§ WHAT YOU ARE ASKED TO DO: Count how many lines of the listing contain "agent", then give that number and nothing more.

§ MATERIAL PROVIDED:

-- Opening Marker --

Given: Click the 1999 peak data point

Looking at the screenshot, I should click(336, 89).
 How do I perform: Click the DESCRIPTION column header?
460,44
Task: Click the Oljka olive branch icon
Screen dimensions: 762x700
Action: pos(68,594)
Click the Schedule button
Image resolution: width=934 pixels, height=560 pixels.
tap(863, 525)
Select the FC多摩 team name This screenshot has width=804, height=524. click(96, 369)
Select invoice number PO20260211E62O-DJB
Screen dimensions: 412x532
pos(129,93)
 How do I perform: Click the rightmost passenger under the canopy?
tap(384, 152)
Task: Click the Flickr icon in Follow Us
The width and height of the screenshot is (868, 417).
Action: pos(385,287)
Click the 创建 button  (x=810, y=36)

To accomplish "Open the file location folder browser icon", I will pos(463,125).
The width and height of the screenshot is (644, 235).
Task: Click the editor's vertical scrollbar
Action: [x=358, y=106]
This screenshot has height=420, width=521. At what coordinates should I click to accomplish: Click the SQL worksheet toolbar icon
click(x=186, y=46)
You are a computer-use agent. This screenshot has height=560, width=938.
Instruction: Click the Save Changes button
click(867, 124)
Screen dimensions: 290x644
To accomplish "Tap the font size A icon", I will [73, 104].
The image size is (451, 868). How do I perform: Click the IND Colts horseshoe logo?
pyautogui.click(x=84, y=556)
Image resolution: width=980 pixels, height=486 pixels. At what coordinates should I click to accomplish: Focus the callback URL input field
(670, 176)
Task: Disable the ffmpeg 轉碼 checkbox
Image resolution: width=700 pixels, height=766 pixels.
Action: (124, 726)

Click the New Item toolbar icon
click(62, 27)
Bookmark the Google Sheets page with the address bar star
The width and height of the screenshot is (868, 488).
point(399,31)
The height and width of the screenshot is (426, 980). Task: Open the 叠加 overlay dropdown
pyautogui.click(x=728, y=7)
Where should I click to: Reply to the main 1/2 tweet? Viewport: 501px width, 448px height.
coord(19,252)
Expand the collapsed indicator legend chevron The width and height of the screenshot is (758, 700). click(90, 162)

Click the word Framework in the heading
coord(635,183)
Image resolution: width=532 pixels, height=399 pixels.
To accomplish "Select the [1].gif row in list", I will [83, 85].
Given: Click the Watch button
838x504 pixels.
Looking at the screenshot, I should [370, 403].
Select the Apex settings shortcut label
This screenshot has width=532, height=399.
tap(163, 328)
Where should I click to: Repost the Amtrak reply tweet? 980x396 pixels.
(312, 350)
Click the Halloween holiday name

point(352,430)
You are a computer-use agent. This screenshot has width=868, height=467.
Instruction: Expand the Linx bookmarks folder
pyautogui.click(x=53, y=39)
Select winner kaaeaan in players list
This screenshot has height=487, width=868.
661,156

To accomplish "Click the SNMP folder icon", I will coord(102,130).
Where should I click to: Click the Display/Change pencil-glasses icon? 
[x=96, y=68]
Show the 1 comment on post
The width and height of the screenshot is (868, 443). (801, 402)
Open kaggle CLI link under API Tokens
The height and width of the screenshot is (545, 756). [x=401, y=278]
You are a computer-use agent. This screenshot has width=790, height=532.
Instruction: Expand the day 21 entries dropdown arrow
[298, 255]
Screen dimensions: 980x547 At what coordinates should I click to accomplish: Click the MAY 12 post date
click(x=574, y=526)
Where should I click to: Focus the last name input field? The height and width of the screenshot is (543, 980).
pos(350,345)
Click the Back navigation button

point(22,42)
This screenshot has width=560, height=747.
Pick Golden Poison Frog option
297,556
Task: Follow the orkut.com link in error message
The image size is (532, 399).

-- Closing Marker --

§ OUTPUT: 3